I shall not rehearse the steps in the advance from “Sister Carrie,” suppressed and proscribed, to “Babbitt,” swallowed and hailed. The important thing is that, despite the caterwauling of the Comstocks and the pedagogues, a reasonable freedom for the serious artist now prevails—that publishers stand ready to print him, that critics exist who are competent to recognize him and willing to do battle for him, and that there is a large public eager to read him. What use is he making of his opportunity? Certainly not the worst use possible, but also certainly not the best. He is free, but he is not yet, perhaps, worthy of freedom. He lets the popular magazine, the movie and the cheap-John publisher pull him too hard in one direction; he lets the vagaries of his politics pull him too hard in another. Back in 1908 I predicted the destruction of Upton Sinclair the artist by Upton Sinclair the visionary and reformer. Sinclair’s bones now bleach upon the beach. Beside them repose those of many another man and woman of great promise—for example, Winston Churchill. Floyd Dell is on his way—one novel and two doses of Greenwich Village psychology. Hergesheimer writes novelettes for the Saturday Evening Post. Willa Cather has won the Pulitzer Prize—a transaction comparable to the election of Charles W. Eliot to the Elks. Masters turns to prose that somehow fails to come off. Dreiser, forgetting his trilogy, experiments rather futilely with the drama, the essay, free verse. Fuller renounces the novel for book reviewing. Tarkington is another Pulitzer prizeman, always on the verge of first-rate work but always falling short by an inch. Many of the White Hopes of ten or fifteen years ago perished in the war, as surely victims of its slaughter as Rupert Brook or Otto Braun; it is, indeed, curious to note that practically every American author who moaned and sobbed for democracy between the years 1914 and 1919 is now extinct. The rest have gone down the chute of the movies.

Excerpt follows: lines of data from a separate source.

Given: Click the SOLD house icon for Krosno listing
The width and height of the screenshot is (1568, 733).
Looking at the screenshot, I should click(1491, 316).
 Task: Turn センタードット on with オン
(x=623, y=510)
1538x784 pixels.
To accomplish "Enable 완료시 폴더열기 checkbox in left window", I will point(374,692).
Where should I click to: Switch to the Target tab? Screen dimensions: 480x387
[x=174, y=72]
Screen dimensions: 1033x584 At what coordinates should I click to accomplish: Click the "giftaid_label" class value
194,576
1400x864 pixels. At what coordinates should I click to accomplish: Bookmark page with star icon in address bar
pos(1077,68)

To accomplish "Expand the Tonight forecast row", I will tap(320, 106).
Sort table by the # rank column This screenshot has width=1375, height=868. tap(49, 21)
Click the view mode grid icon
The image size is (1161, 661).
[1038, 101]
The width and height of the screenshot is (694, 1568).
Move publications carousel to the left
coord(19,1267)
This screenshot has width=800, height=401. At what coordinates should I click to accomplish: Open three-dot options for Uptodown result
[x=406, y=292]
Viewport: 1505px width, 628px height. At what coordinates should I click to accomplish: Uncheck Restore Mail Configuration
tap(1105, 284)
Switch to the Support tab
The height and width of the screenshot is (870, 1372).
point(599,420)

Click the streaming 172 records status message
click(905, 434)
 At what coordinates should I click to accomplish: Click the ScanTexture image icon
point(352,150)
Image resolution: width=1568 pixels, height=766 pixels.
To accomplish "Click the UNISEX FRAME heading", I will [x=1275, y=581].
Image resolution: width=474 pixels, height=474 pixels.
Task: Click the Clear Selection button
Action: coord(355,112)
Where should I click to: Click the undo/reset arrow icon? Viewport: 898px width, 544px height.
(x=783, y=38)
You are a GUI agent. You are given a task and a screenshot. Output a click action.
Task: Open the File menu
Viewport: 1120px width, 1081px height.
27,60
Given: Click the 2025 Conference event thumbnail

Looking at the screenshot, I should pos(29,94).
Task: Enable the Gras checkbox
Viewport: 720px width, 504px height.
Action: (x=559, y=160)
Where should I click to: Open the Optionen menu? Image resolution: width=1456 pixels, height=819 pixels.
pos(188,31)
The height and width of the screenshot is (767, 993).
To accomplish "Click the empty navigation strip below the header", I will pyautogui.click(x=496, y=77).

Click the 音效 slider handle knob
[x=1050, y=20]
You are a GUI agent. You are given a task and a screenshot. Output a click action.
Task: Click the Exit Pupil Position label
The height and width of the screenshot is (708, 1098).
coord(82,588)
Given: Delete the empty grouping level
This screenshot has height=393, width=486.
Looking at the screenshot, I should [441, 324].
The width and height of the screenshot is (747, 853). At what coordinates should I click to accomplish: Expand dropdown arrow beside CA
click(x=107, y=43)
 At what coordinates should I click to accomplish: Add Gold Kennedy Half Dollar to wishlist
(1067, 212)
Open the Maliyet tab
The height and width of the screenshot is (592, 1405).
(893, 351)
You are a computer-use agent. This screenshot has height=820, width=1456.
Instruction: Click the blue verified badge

But all this, after all, may signify little. The shock troops have been piled up in great masses, but the ground is cleared for those that follow. Well, then, what of the youngsters? Do they show any sign of seizing their chance? The answer is yes and no. On the one hand there is a group which, revolving ’round the Bookman, talks a great deal and accomplishes nothing. On the other hand there is a group which, revolving ’round the Dial and the Little Review, talks even more and does even less. But on the third hand, as it were, there is a group which says little and saws wood. There seems to be little in common between its members, no sign of a formal movement, with its blague and its bombast, but all of them have this in common: that they owe both their opportunity and their method to the revolution that followed “Sister Carrie.” Most of them are from the Middle West, but they are distinct from the Chicago crowd, now degenerated to posturing and worse. They are sophisticated, disillusioned, free from cant, and yet they have imagination. The raucous protests of the evangelists of American Idealism seem to have no more effect upon them than the advances of the Expressionists, Dadaists and other such café-table prophets. Out of this dispersed and ill-defined group, I believe, something will come. Its members are those who are free from the two great delusions which, from the beginning, have always cursed American letters: the delusion that a work of art is primarily a moral document, that its purpose is to make men better Christians and more docile cannon-fodder, and the delusion that it is an exercise in logic, that its purpose is to prove something. These delusions, lingering beyond their time, are responsible for most of the disasters visible in the national literature today—the disasters of the radicals as well as those of the 100 per cent. dunderheads. The writers of the future, I hope and believe, will carefully avoid both of them.